The slow pace of the third quarter forced me to think about why this game was so crucial for both the Patriots and their fans. The Patriots played in the last three Super Bowls, but last year’s loss to the Eagles probably meant that the team craved redemption.
While watching the game against the Rams, there seemed to be no memory of last year’s loss. Instead, the competition fueled fans to root for a win.
The Rams made this win a difficult one for the Patriots, and for me, that makes the victory more meaningful. The tense moments, the long game and the never-ending tie made the celebration even sweeter. Until the end, I wasn’t entirely sure that the trophy was coming back to Boston.
My thoughts on American football haven’t changed too much since Sunday. It’ still a game that makes me wonder how people can watch each week for hours. I mean, I get that it’s an excuse to meet up with your friends and share food and booze, but to pay attention to each minute of a game must be a superpower I have yet to tap into.

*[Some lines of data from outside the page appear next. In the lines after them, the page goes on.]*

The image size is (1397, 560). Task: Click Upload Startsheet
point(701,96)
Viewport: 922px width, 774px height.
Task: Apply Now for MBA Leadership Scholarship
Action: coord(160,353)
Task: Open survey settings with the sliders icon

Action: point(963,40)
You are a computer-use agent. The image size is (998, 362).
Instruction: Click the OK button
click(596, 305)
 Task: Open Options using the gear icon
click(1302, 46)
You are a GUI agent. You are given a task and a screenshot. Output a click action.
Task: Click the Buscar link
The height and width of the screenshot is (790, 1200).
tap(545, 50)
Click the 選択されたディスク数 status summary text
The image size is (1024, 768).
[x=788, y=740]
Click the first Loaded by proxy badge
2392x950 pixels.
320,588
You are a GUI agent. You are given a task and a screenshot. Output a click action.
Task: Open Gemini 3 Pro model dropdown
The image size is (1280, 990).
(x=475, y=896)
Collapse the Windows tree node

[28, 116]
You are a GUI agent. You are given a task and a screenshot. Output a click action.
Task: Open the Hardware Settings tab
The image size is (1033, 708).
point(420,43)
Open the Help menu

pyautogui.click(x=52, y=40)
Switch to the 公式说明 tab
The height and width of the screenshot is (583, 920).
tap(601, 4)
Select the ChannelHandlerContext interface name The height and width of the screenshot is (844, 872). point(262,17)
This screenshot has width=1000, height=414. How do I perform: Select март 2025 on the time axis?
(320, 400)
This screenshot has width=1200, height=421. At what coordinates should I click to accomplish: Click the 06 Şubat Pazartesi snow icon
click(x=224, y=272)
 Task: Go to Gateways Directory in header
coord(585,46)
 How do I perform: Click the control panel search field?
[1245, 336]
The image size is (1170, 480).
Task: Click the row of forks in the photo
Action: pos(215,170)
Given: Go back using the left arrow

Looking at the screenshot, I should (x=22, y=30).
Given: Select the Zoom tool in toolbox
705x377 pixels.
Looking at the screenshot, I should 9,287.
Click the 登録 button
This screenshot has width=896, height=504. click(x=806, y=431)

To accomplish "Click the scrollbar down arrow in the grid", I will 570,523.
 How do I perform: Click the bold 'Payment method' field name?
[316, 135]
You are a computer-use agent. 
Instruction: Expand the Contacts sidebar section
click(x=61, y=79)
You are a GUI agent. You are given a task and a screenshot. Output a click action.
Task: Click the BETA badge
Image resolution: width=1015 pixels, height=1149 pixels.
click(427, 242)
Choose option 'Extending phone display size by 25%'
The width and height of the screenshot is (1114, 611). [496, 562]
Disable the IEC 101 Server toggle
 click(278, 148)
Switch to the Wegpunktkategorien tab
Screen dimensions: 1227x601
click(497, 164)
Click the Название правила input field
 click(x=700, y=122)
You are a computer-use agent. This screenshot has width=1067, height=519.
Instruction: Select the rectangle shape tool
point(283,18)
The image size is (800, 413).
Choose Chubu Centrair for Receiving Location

Although American football is vastly different from what the rest of the world categorizes as football (soccer), the emotions that fans put into both games are equally compelling. It’s incredible to see that Boston celebrates in the same way I have seen people celebrate in the streets of Accra. The joy in their faces shows why sports are important. They take us away from our problems, bringing people together from different backgrounds.
The victory parade and overall positive energy of yesterday more than made up for the lack of excitement from the game itself. It was so great to see the number of people who take the team and sport so seriously that they’d not only sit through that game but spend two hours in traffic coming into the city to celebrate.
There was just as much drinking as there was gaiety, with a little splash of bad ideas, including the one that had people jumping and sliding across the frozen pond in the Boston Public Garden in 50-degree weather.
My day was only marred by the guy on the float who decided to spray beer on the audience and got drops of it on my camera lens. However, with the amount of confetti in the air, there was no way my mood could stay down for too long.
All I can say is that if Boston is going to keep hosting parades like this, the Patriots are welcome to win as many Super Bowls as they please, so long as their victory is not dependent on my watching. I will be returning to my usual process of watching the half time shows the morning after the game, after a good night’s rest.
Disclaimer: The opinions expressed in this article are those of the author and do not necessarily reflect the views and policies of Boston University News Service.